— What you should do —
Word for word, copy the lines from the one with "The width and" to the last line of the data below, counting both, and keep every picture out.

— Stored records —
=== Begin Enclosure ===

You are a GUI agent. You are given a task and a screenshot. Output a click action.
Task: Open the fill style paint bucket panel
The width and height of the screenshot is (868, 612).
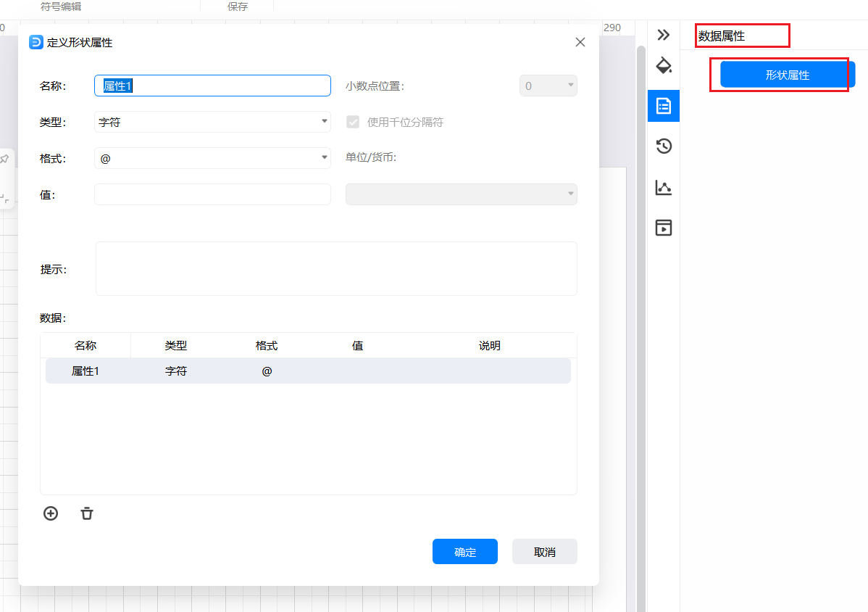tap(664, 66)
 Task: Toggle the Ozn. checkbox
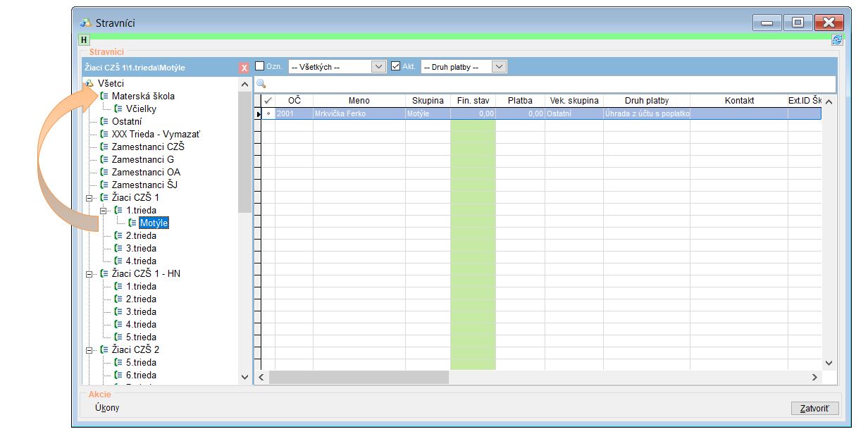tap(260, 66)
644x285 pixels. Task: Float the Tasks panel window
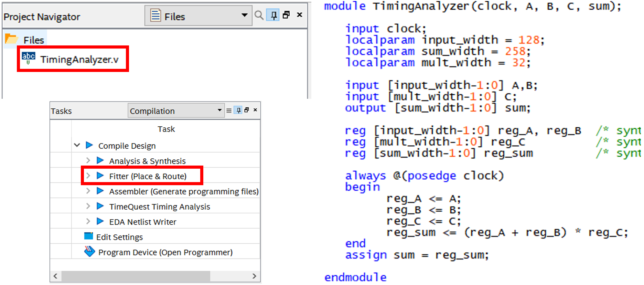point(247,110)
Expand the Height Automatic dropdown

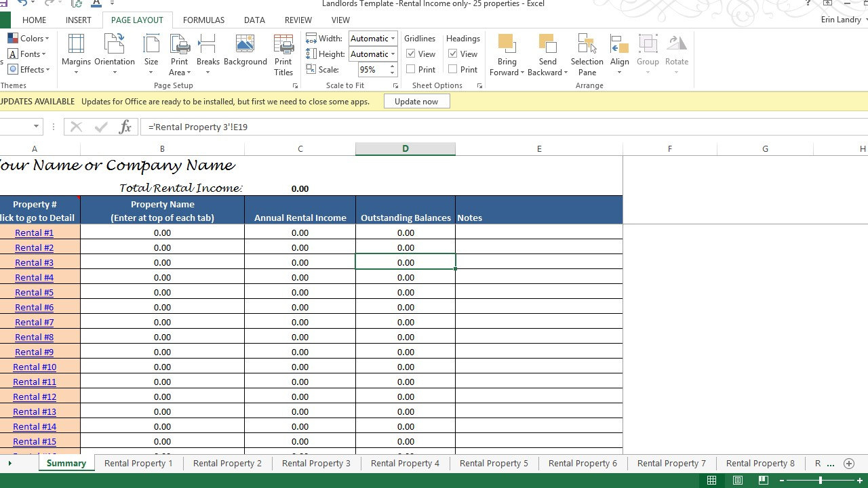pyautogui.click(x=393, y=54)
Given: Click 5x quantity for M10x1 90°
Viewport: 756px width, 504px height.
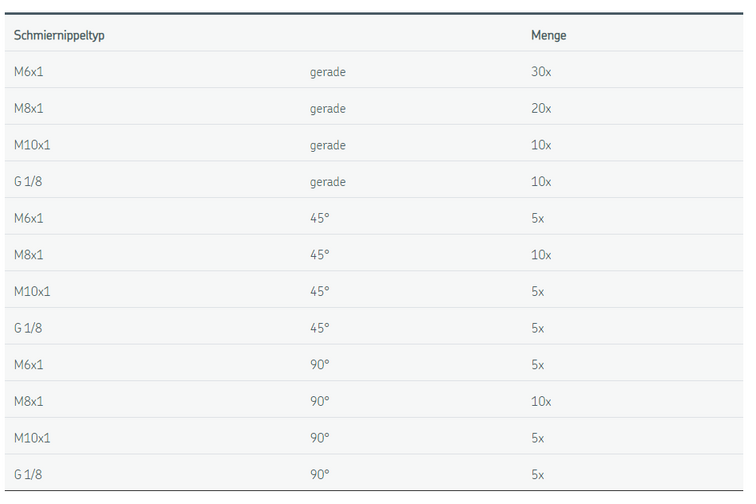Looking at the screenshot, I should (538, 438).
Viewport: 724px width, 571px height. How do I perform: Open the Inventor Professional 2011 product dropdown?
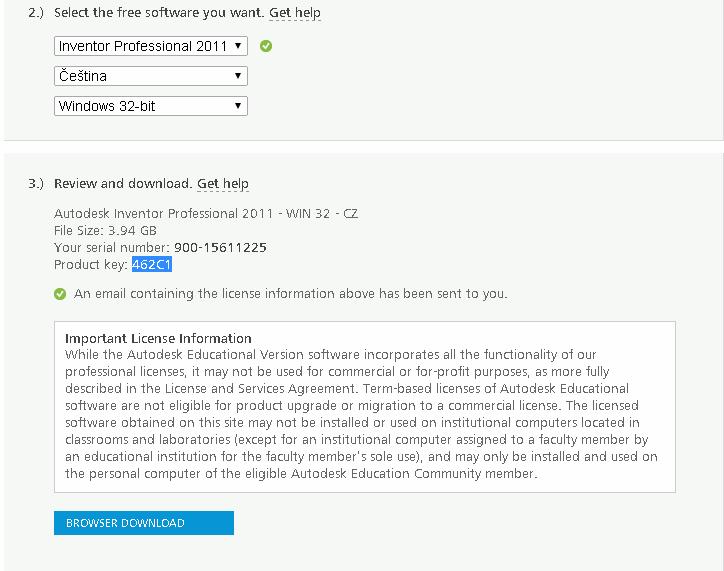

=== End Enclosure ===

— Answer for the task —
The width and height of the screenshot is (868, 612).
tap(664, 66)
 Task: Toggle the Ozn. checkbox
tap(260, 66)
644x285 pixels. Task: Float the Tasks panel window
point(247,110)
Expand the Height Automatic dropdown

pyautogui.click(x=393, y=54)
Given: Click 5x quantity for M10x1 90°
Viewport: 756px width, 504px height.
Looking at the screenshot, I should (538, 438).
Viewport: 724px width, 571px height. How do I perform: Open the Inventor Professional 2011 product dropdown?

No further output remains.